— What you need to do —
Copy the data below verbatim, starting at the line that contains "Where should I" and ending with the last line of the data, including both ends.

§ §

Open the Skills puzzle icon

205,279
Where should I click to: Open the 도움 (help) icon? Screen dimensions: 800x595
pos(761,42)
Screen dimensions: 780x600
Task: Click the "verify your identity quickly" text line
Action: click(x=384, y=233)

§ §

— Exercise result —
Where should I click to: Open the 도움 (help) icon? Screen dimensions: 800x595
pos(761,42)
Screen dimensions: 780x600
Task: Click the "verify your identity quickly" text line
Action: click(x=384, y=233)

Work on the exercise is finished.